▶ [Exercise objective]:
Your answer must be the lines from the one holding "You are a GUI" through the final line of the entries below, copied exactly, with no pictures.

▶ [Supplied data]:
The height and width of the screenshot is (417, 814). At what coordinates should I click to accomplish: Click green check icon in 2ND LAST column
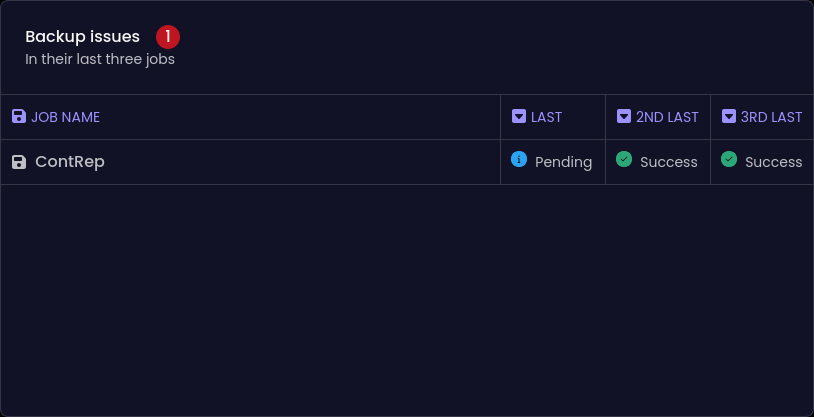coord(624,160)
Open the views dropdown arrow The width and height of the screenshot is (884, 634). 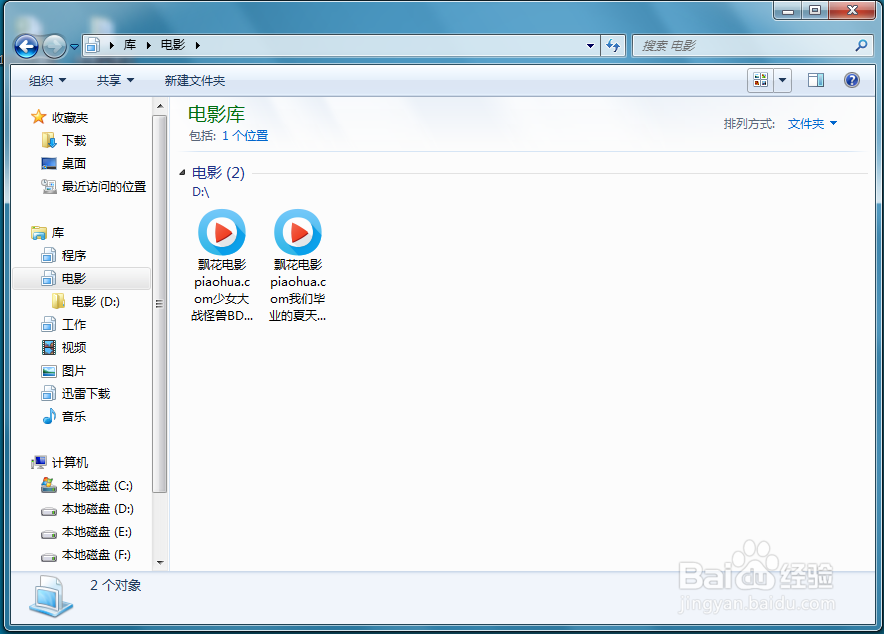pyautogui.click(x=781, y=80)
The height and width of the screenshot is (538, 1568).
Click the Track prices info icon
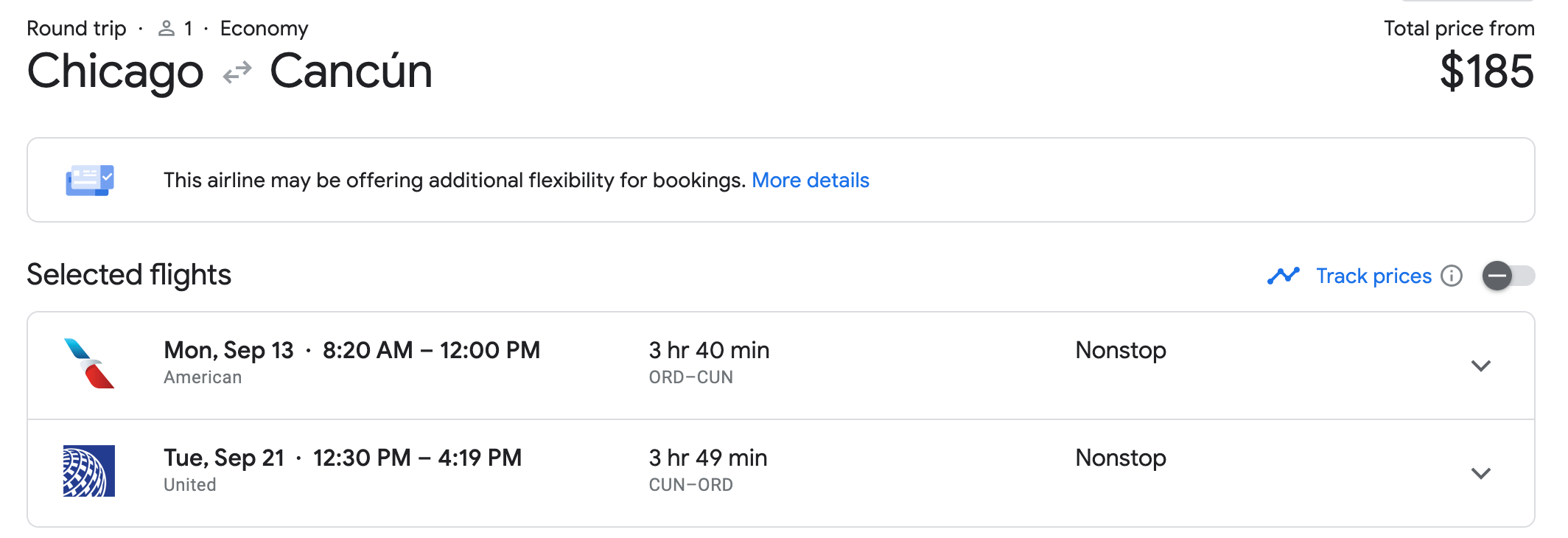(x=1452, y=276)
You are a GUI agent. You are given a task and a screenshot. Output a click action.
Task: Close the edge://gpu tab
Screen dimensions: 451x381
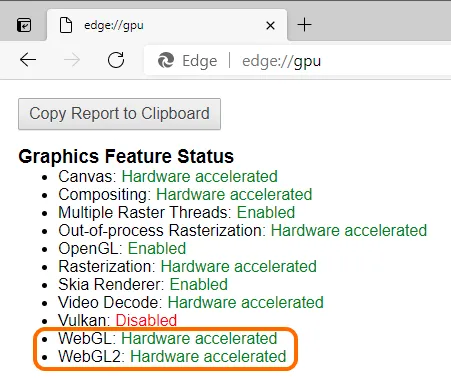click(x=270, y=25)
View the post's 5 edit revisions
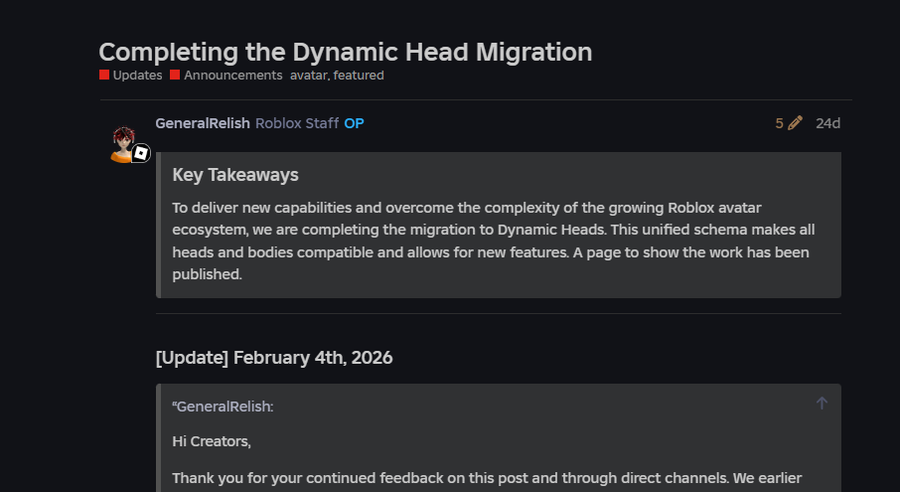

▶ [Your response]:
You are a GUI agent. You are given a task and a screenshot. Output a click action.
Task: Close the edge://gpu tab
Screen dimensions: 451x381
click(x=270, y=25)
View the post's 5 edit revisions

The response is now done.